Villeneuve d’Ascq (59)

Flers-Breucq, pas touche au bureau de poste !

Brève
07/11/2020

À Villeneuve d’Ascq, en pleine ville, dans un quartier où vivent 8 000 habitants et bientôt 12 000 car un nouveau quartier -La Maillerie- est en construction, La Poste prévoit de fermer son bureau. Elle prévoit une opération immobilière à la place, le service public ne lui rapportant visiblement pas assez.

Comme à chaque fermeture, la direction régionale de La Poste prétend que les besoins des consommateurs ont changé, qu’ils préféreraient Internet, sans jamais leur avoir demandé leur avis ; alors qu’en réalité, c’est l’inverse : La Poste se sert d’Internet pour supprimer depuis des années des emplois et des agences.

En fait, La Poste cherche à faire des économies sur le dos des usagers pour maintenir son bénéfice (plus de 800 millions d’euros en 2019) malgré la crise, ou l’augmenter.

Des syndicalistes, des usagers, des élus se mobilisent à juste titre contre cette fermeture. Car la réalité, c’est que personne n’accepte cette fermeture.

Alors, non à la fermeture du bureau de poste de Flers-Breucq !

Xella - Saint-Saulve (Nord)

Grève pour les salaires

Brève
06/11/2020

Dans cette usine de construction de structures en béton, c’est la volonté de la direction de baisser les salaires qui a déclenché la grève de dizaines de salariés, jeudi 05 novembre.

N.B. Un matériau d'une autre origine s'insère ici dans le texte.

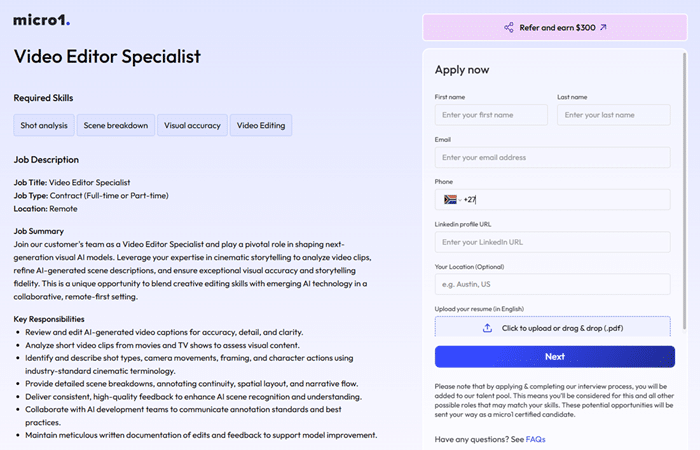
Task: Click the share icon beside Refer and earn
Action: pos(509,28)
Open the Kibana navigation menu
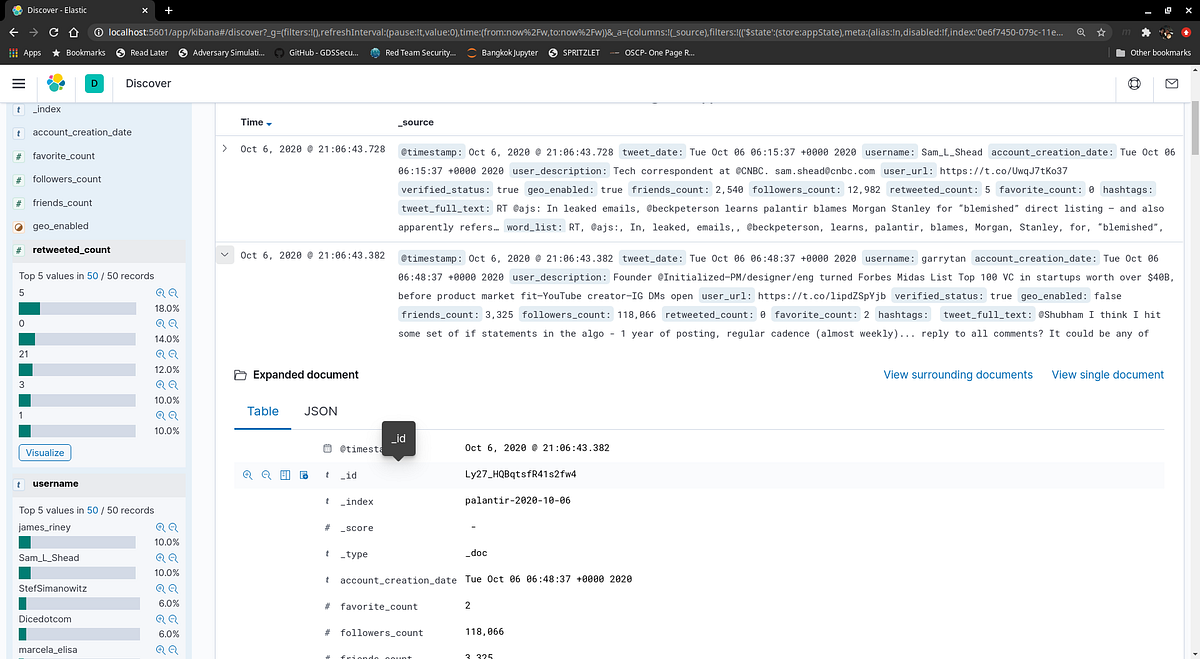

C'est notamment la prime de technicité (1,50 euros par heure travaillée) et le paiement de la pause qui sont remis en cause. La direction semble même envisager des postes de 8 heures... sans pause!

Avec plus de 95 sites répartis dans 25 pays, Xella est un des leaders mondiaux dans son domaine. Et l'argent ne manque pas puisqu'il avale petit à petit ses concurrents tout en arrosant ses actionnaires ! En France, le groupe s'est taillé un quasi-monopole.

Les travailleurs qui font tourner les sites de production sont confrontés à des conditions difficiles : port de charges lourdes, poussière de silice, travail en extérieur l'hiver ou en intérieur à des températures élevées. Les effectifs sont sans cesse amputés au point que la maintenance préventive des machines n'est même plus effectuée : si ça casse, ça casse.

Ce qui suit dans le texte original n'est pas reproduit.